The Rust language currently has two orthogonal mechanisms for allowing
libraries to interact directly with the compiler and vice versa:
- intrinsics, functions built directly into the compiler providing
very basic low-level functionality,
- lang-items, special functions, types and traits in libraries marked
with specific `#[lang]` attributes
## Intrinsics
These are imported as if they were FFI functions, with the special
`rust-intrinsic` ABI. For example, if one was in a freestanding
context, but wished to be able to `transmute` between types, and
perform efficient pointer arithmetic, one would import those functions
via a declaration like
```
extern "rust-intrinsic" {
fn transmute<T, U>(x: T) -> U;
fn offset<T>(dst: *T, offset: int) -> *T;
}
```
As with any other FFI functions, these are always `unsafe` to call.
## Lang items
The `rustc` compiler has certain pluggable operations, that is,
functionality that isn't hard-coded into the language, but is
implemented in libraries, with a special marker to tell the compiler
it exists. The marker is the attribute `#[lang="..."]` and there are
various different values of `...`, i.e. various different "lang
items".
For example, `~` pointers require two lang items, one for allocation
and one for deallocation. A freestanding program that uses the `~`
sugar for dynamic allocations via `malloc` and `free`:
```ignore
# // FIXME #12903: linking failures due to no_std
#[no_std];
#[allow(ctypes)] // `uint` == `size_t` on Rust's platforms
extern {
fn malloc(size: uint) -> *mut u8;
fn free(ptr: *mut u8);
fn abort() -> !;
}
#[no_mangle] pub extern fn rust_stack_exhausted() {
unsafe { abort() }
}
#[lang="exchange_malloc"]
unsafe fn allocate(size: uint) -> *mut u8 {
let p = malloc(size);
// malloc failed
if p as uint == 0 {
abort();
}
p
}
#[lang="exchange_free"]
unsafe fn deallocate(ptr: *mut u8) {
free(ptr)
}
#[start]
fn main(_argc: int, _argv: **u8) -> int {
let _x = ~1;
0
}
# // fn main() {} tricked you, rustdoc!
```
Note the use of `abort`: the `exchange_malloc` lang item is assumed to
return a valid pointer, and so needs to do the check
internally.
Other features provided by lang items include:
- overloadable operators via traits: the traits corresponding to the
`==`, `<`, dereferencing (`*`) and `+` (etc.) operators are all
marked with lang items; those specific four are `eq`, `ord`,
`deref`, and `add` respectively.
- stack unwinding and general failure; the `eh_personality`, `fail_`
and `fail_bounds_checks` lang items.
- the traits in `std::kinds` used to indicate types that satisfy
various kinds; lang items `send`, `share` and `copy`.

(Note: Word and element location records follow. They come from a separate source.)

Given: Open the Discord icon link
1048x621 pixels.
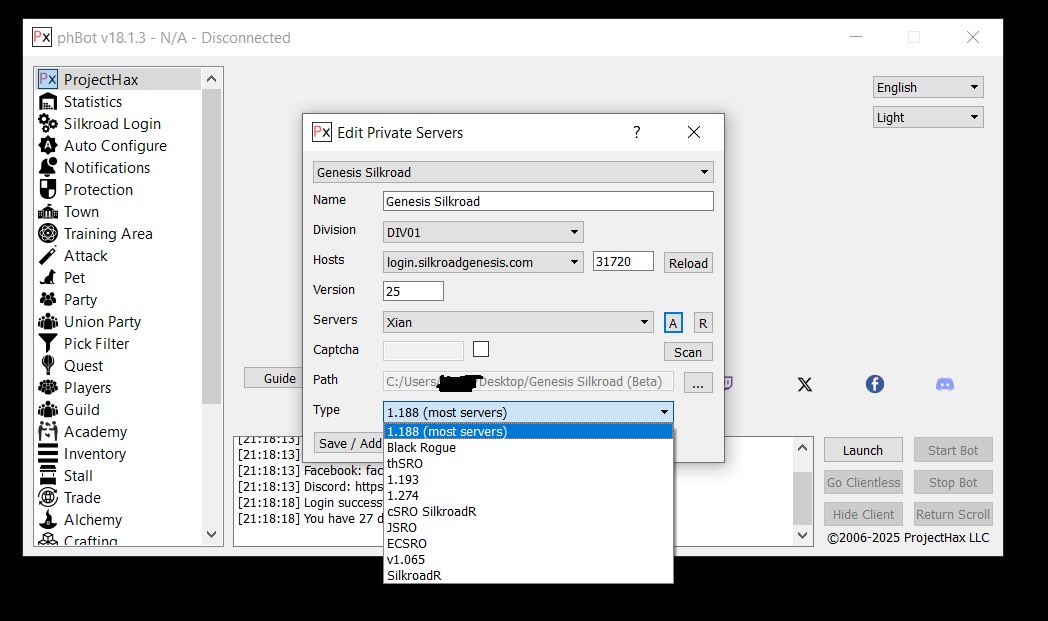Looking at the screenshot, I should pos(944,384).
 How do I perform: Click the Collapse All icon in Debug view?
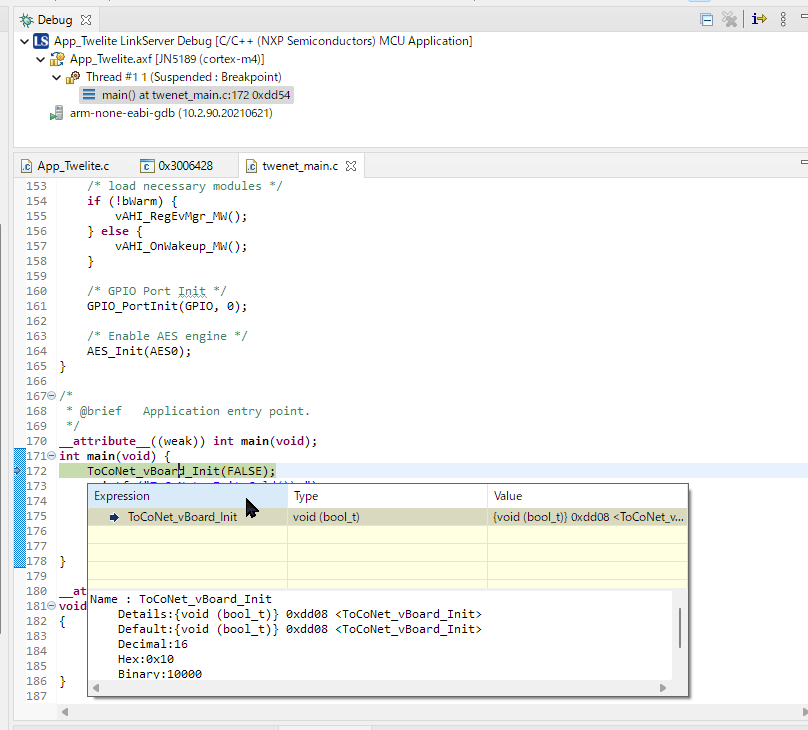[706, 20]
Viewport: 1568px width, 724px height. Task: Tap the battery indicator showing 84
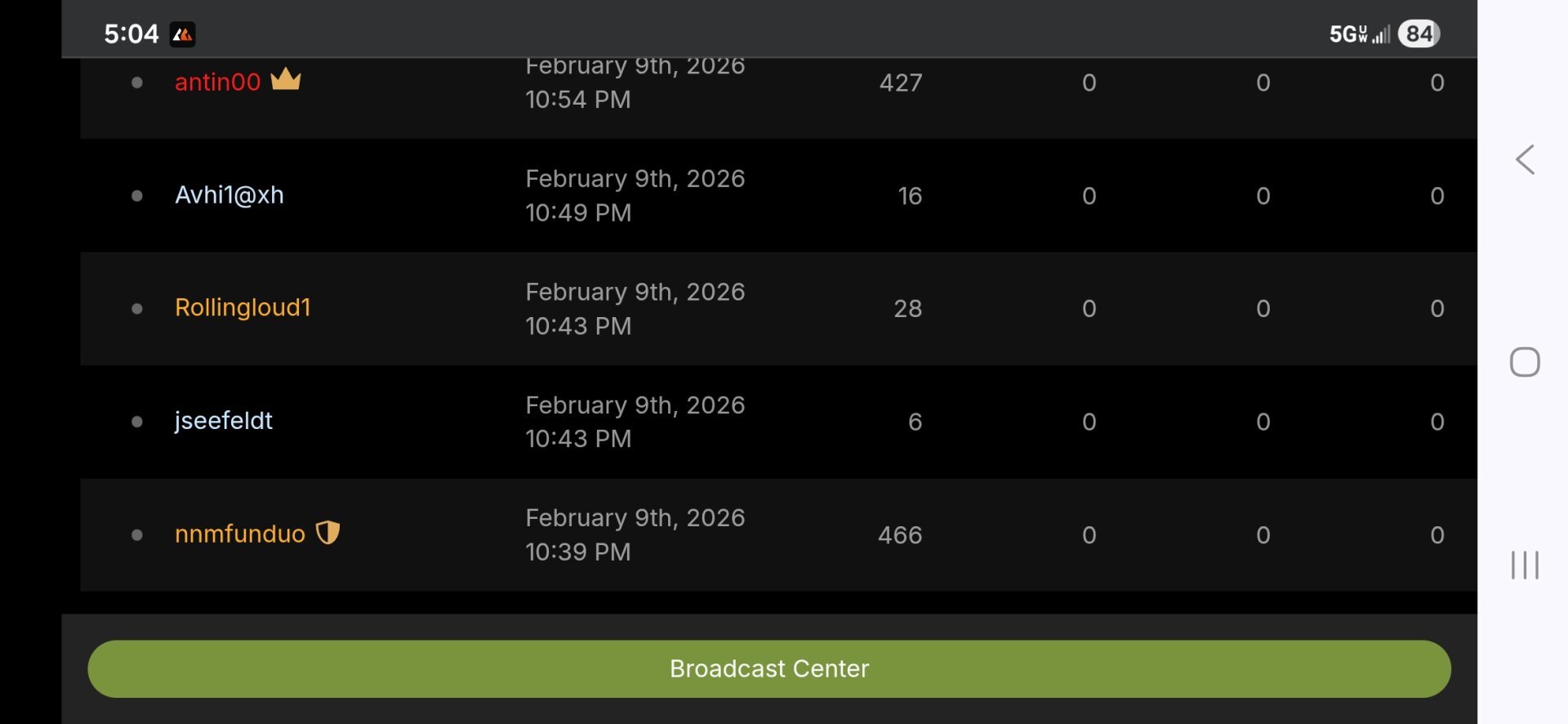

- the marker types and variance indicators found in
`std::kinds::markers`; lang items `covariant_type`,
`contravariant_lifetime`, `no_share_bound`, etc.
Lang items are loaded lazily by the compiler; e.g. if one never uses
`~` then there is no need to define functions for `exchange_malloc`
and `exchange_free`. `rustc` will emit an error when an item is needed
but not found in the current crate or any that it depends on.